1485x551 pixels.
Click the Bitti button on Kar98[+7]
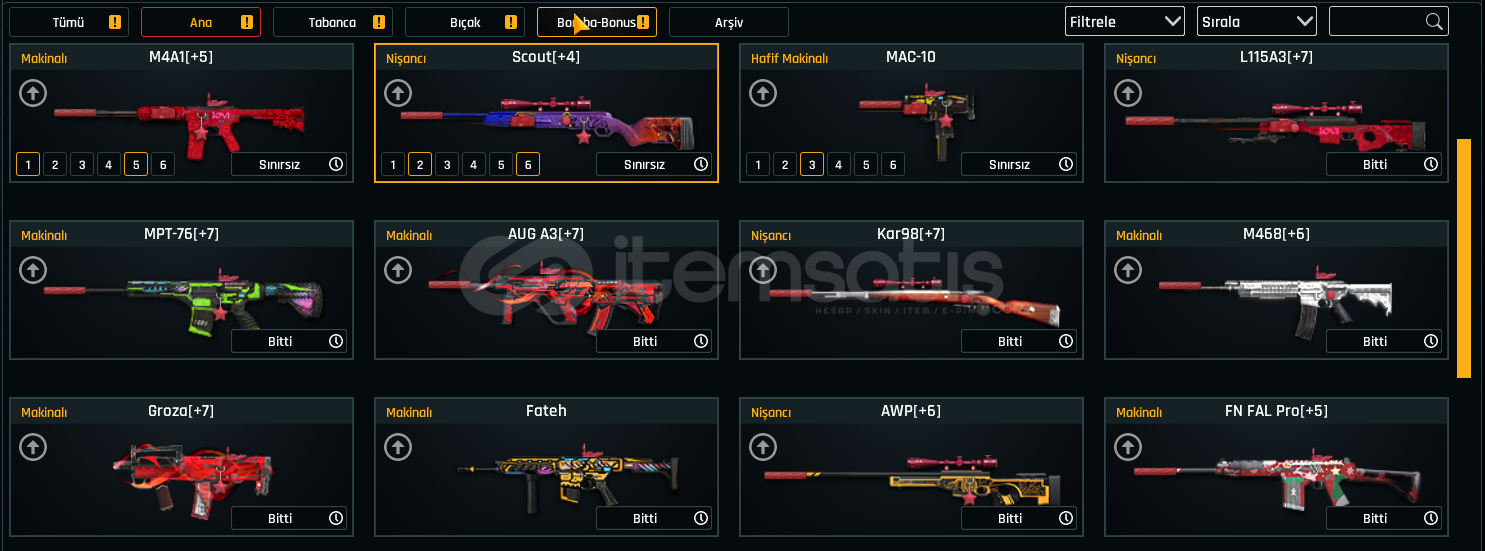point(1019,341)
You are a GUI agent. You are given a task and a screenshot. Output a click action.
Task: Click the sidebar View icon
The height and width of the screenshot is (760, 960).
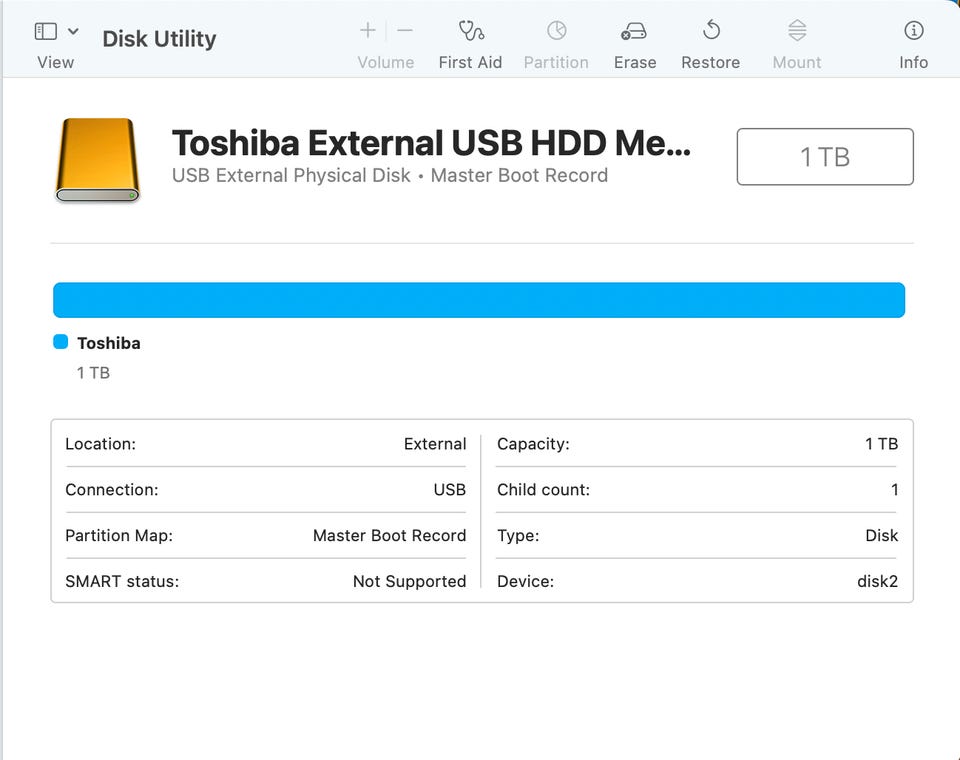click(46, 31)
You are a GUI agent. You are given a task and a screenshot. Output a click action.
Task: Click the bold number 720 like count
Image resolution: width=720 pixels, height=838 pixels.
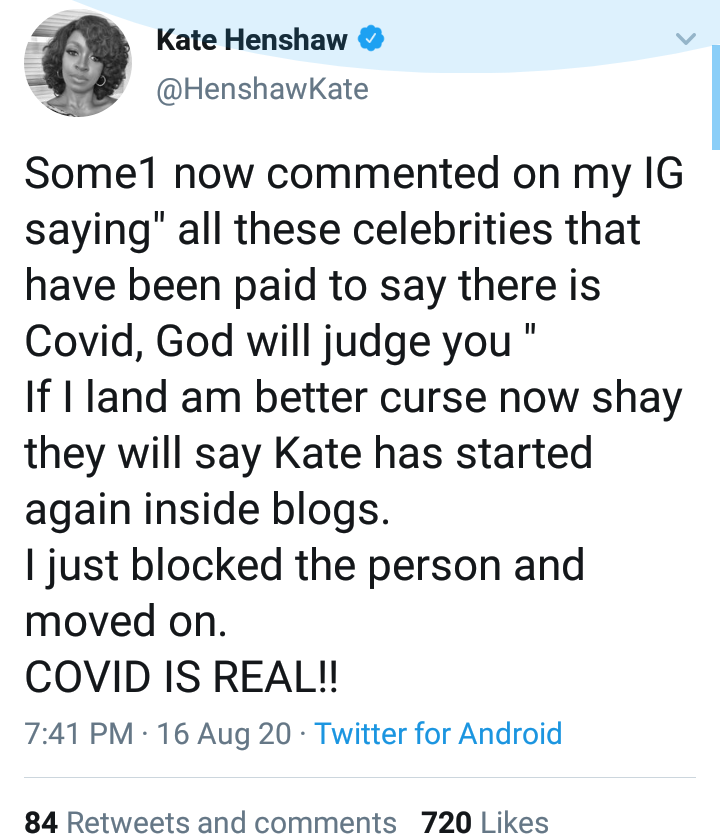coord(447,822)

### WHAT YOU SHOULD DO
I need the lines from the one holding "Task: Click the bold number 720 like count" through the last line of the entries set down exactly, with every picture left out.

### WRITTEN RESPONSE
Task: Click the bold number 720 like count
Image resolution: width=720 pixels, height=838 pixels.
coord(447,822)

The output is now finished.